Does the situation constitute an ethical dilemma


Problem

Predatory Drug Pricing

Other developed countries pay markedly less than the United States for prescription drugs (i.e., Japan 70%, France 59%, Denmark 29%). The prices of prescription drugs in the United States are expected to rise 6.3% per year between 2016 and 2025. The U.S. government paid about 43% of the cost of all prescriptions in 2015, yet when Medicare D (prescription drug coverage) was enacted, the legislation barred Medicare from negotiating with pharmaceutical companies to get lower costs (Olson & Sheiner, 2017).

Drug companies influenced this and other legislation that prohibits negotiating prices on drugs and medical devices, having spent over $2.5 billion over the past 10 years funding lobbyists and politicians in Congress. In fact, lobbyists outnumber the members of Congress 2 to 1 (McGreahl, 2017).

Drug manufacturers are protected by U.S. patent and intellectual property laws to protect their investment in developing a new drug-estimated as high as $2.5 billion. And they have learned to game the generic drug laws that were enacted to promote competition (i.e., antitrust laws). When their patents are about to expire, they simply make a very minor adjustment and re-patent the medication, thus avoiding generic competitors and allowing increased prices. Legislative attempts to legalize the importation of lower-price drugs from outside the United States, to reverse the ban on the government negotiating drug prices, and on increasing Medicare rebates on generic drugs have failed (Walsdorf, 2018). Our "multiple, overlapping health care systems," with government, private insurance, and private payors, have also made it difficult to maintain a consistent method of drug pricing and purchasing, making it easier for drug companies to limit access to specific medications leading to price spikes (Marciarille, 2017, p. 46).

The result of these policies and practices became very apparent when prices began to soar beginning in 2015:

The price of an established drug, Darprim to treat toxoplasmosis (often associated with HIV/AIDS patients), rose 5,000%-from $13.50 to $750 per pill (Pianin, 2016).
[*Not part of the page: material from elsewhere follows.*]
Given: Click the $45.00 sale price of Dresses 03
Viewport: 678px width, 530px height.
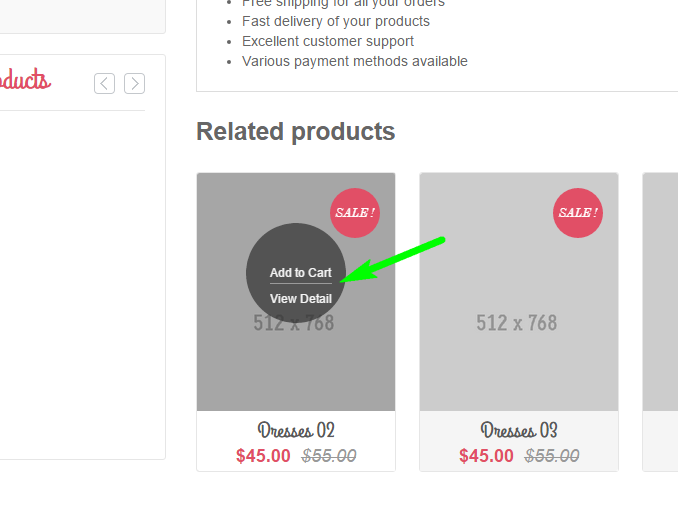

Two pharmaceutical companies-Retrophine Inc., and Rodelis Therapeutics-raised prices on some drugs 2,000% (Pianin, 2016).
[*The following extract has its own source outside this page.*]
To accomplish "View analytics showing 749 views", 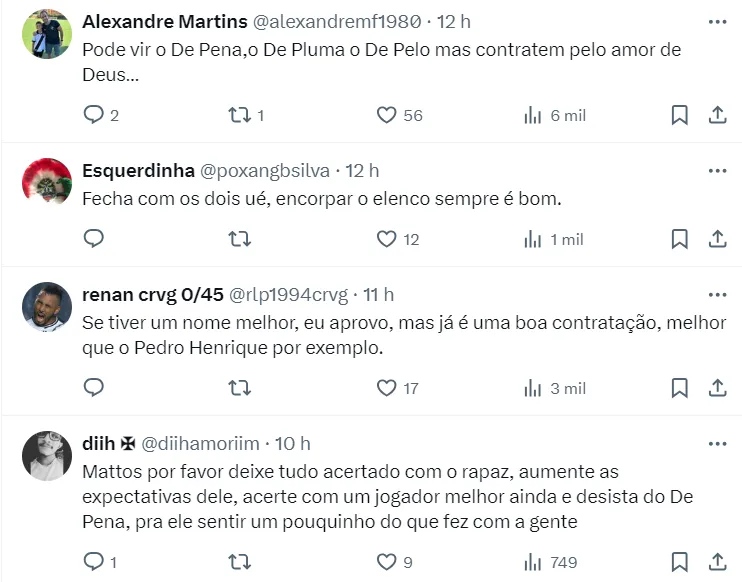I will pyautogui.click(x=554, y=562).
Valeant raised prices on two long-standing drugs to treat Wilson's disease, from a 30-day cost of $500 to over $24,000 (Peterson, 2016).
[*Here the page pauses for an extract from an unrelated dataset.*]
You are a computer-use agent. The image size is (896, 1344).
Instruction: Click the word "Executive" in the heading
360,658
The cost of a lifesaving medication for those with serious allergic reactions, EpiPens, rose to over $600 in the United States, while the United Kingdom was able to negotiate a $70 price tag (McGreahl, 2017). Mylan, a drug company making EpiPens, gave their CEO an increase in salary from $2.5 million to $18.9 million between 2007 and 2016 (Babcock, 2017).

In the midst of a serious U.S. opioid crisis, naloxone (Narcan-used to reverse opioid overdose), in all forms except nasal spray, increased between 469% and 2,281% between 2006 and 2017. Because of drug shortages due to only one drug company selling the 0.4-mg single-dose product, sustained and dramatic price increases have resulted (Rosenberg, Schick, Chai, & Mehta, 2018).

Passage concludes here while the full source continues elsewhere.